President Trump will welcome French President Emmanuel Macron to the United States for an official state visit on Monday, in the latest sign of goodwill between the two leaders.
The two got off to a rocky start after sharing a tense handshake at their first meeting at a NATO summit in Brussels last May. But since that shaky beginning, Trump and Macron have developed a surprisingly collegial bond.
“It’s no secret that President Trump and President Macron enjoy a good working relationship — I may say, a close personal relationship,” a senior administration official told reporters at a briefing ahead of Macron’s visit.
The strength of that bond may be tested during their talks this week, though. Macron is expected to press Trump for concessions on matters where the United States and France have not been aligned, including the U.S. military strategy in Syria, the Iran nuclear deal, and trade.

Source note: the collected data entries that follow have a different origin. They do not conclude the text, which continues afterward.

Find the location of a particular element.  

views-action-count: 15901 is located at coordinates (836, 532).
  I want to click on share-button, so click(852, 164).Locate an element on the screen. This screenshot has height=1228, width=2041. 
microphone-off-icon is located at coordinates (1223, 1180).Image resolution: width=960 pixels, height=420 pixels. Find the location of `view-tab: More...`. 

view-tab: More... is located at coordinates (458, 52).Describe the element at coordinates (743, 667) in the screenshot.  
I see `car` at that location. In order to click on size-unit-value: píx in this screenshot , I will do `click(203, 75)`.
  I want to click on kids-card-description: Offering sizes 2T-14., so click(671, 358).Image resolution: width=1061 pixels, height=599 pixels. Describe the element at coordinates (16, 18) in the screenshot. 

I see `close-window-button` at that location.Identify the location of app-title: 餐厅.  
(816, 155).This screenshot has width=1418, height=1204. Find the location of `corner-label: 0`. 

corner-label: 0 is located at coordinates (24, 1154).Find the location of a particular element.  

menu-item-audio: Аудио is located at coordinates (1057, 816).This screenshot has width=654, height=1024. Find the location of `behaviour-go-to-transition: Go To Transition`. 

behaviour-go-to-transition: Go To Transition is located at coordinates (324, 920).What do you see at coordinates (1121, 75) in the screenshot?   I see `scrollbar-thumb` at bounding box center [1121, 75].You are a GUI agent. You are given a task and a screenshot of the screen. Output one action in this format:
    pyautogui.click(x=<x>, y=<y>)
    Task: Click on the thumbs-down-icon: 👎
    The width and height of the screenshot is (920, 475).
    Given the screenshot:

Until now, Trump and Macron have been able to mostly lay aside their differences and work together on important issues.
France joined the United States and Britain in carrying out airstrikes against the Syrian government earlier this month after a suspected chemical weapons attack.
But cracks in that united front were exposed shortly after those airstrikes took place, when Macron told French media that he had convinced Trump to keep U.S. troops in Syria.
The White House quickly pushed back, saying that the U.S. mission in Syria had not changed, and Trump still expects to bring U.S. troops stationed there home as quickly as possible.
Macron will likely try to get assurances from Trump during their discussions at the White House that the United States will not leave Syria until ISIS is fully defeated.
“The big question is whether the stylistic affinity and the camaraderie that the two presidents developed leads to actual substantive policy changes from Washington’s point of view,” said Jeffrey Rathke, who served as director of the State Department press office during the Obama administration.
Different in politics, similar in styles
Trump and Macron seem worlds apart politically — Macron is a centrist and pro-European Union, while Trump was elected on a populist “America First” platform.
Still, both men are outsiders who unexpectedly rose to their country’s top office. They both have an appreciation for grandiose optics and work to present themselves as strong leaders.
Macron used their common styles to his advantage when he invited Trump to Paris last July, treating Trump and the first lady to dinner at the Eiffel Tower.
During that trip, Trump was guest of honor at the Bastille Day parade, where he made no attempt to conceal his excitement for the military show, pointing and gesturing at fighter jets as they flew by.
Trump and Macron even managed to make up for their first awkward encounter, exchanging a hug and sharing an extended, friendly handshake at the parade.
“They are two men who disrupted their political systems and two men who understood that politics was not responding to those disaffected by globalization,” said Jeff Lightfoot, a fellow at the Atlantic Council, a Washington, D.C., think tank.
“I think there’s a certain degree of mutual admiration there,” Lightfoot said.
Trump chose to honor Macron with the first state visit of the Trump administration. In addition to the pomp and pageantry of a state dinner, Trump will take Macron on a sightseeing trip to George Washington’s Mount Vernon estate in Virginia.
The summit with the French president will give Trump an opportunity to showcase his diplomatic chops and his role as a statesman.
In some ways, the stakes may be higher for Macron than Trump because the French leader will need to show that his close relationship with Trump is producing some results, said Charles Kupchan of the Council on Foreign Relations.
“Trump is not popular on the other side of the Atlantic and people are going to ask him why he’s bothering to spend time with American president, if he doesn’t get anything to show for it,” said Kupchan, who served as a director for European affairs on the National Security Council during the Obama and Clinton administrations.
One top priority for Macron will be making the case for the United States to stay in the Iran nuclear deal. Trump set a May 12 deadline to make a decision on whether to pull out of the agreement.
It will be a tough sell. Trump has been vocal about his disdain for the deal and his new national security adviser, John Bolton, and his pick for secretary of state, Mike Pompeo, are also not fans of the agreement.
Another looming deadline that will be up for discussion is the end of the current exemption for the European Union from U.S. import tariffs on steel and aluminum on May 1. Macron and the EU are advocating for a permanent exclusion from the duties.
Macron has “invested a lot in this relationship and it’s not clear yet how much he’s able to influence Donald Trump,” Lightfoot said. “That’s going to be a key question, I think, on this visit.”